EXTRACTED RECORDS:
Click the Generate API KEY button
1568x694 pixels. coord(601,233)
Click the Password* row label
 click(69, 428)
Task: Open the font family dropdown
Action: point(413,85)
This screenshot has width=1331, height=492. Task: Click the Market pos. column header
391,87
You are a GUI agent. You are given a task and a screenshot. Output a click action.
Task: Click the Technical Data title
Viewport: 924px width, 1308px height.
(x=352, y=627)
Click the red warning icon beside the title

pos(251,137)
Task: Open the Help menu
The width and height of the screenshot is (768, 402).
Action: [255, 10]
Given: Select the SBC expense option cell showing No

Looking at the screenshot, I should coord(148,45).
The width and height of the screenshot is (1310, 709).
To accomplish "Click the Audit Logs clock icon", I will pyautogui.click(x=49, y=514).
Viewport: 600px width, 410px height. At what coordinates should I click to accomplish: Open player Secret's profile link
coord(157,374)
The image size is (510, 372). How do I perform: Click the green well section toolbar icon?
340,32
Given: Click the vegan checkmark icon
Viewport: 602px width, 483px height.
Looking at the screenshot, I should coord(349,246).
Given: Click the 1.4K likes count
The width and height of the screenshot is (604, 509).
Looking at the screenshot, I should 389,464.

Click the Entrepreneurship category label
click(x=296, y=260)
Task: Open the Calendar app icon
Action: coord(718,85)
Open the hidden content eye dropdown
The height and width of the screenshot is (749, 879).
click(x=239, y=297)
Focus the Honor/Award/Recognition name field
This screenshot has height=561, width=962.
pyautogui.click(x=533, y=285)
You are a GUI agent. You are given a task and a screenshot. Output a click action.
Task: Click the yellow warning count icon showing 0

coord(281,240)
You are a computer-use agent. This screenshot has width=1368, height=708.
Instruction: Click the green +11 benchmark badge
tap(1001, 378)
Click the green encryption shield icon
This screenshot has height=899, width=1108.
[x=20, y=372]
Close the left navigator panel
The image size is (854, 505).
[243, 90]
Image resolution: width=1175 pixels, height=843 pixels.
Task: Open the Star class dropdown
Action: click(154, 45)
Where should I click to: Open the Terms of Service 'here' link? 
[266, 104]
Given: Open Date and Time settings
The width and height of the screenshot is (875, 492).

EXERCISE REQUIREMENTS: Return the material exactly as it stands above, but only from its first line to the line containing "You are a computer-use", both ends included.

RESPONSE TO THE TASK:
Click the Generate API KEY button
1568x694 pixels. coord(601,233)
Click the Password* row label
 click(69, 428)
Task: Open the font family dropdown
Action: point(413,85)
This screenshot has width=1331, height=492. Task: Click the Market pos. column header
391,87
You are a GUI agent. You are given a task and a screenshot. Output a click action.
Task: Click the Technical Data title
Viewport: 924px width, 1308px height.
(x=352, y=627)
Click the red warning icon beside the title

pos(251,137)
Task: Open the Help menu
The width and height of the screenshot is (768, 402).
Action: [255, 10]
Given: Select the SBC expense option cell showing No

Looking at the screenshot, I should coord(148,45).
The width and height of the screenshot is (1310, 709).
To accomplish "Click the Audit Logs clock icon", I will pyautogui.click(x=49, y=514).
Viewport: 600px width, 410px height. At what coordinates should I click to accomplish: Open player Secret's profile link
coord(157,374)
The image size is (510, 372). How do I perform: Click the green well section toolbar icon?
340,32
Given: Click the vegan checkmark icon
Viewport: 602px width, 483px height.
Looking at the screenshot, I should coord(349,246).
Given: Click the 1.4K likes count
The width and height of the screenshot is (604, 509).
Looking at the screenshot, I should 389,464.

Click the Entrepreneurship category label
click(x=296, y=260)
Task: Open the Calendar app icon
Action: coord(718,85)
Open the hidden content eye dropdown
The height and width of the screenshot is (749, 879).
click(x=239, y=297)
Focus the Honor/Award/Recognition name field
This screenshot has height=561, width=962.
pyautogui.click(x=533, y=285)
You are a GUI agent. You are given a task and a screenshot. Output a click action.
Task: Click the yellow warning count icon showing 0

coord(281,240)
You are a computer-use agent. This screenshot has width=1368, height=708.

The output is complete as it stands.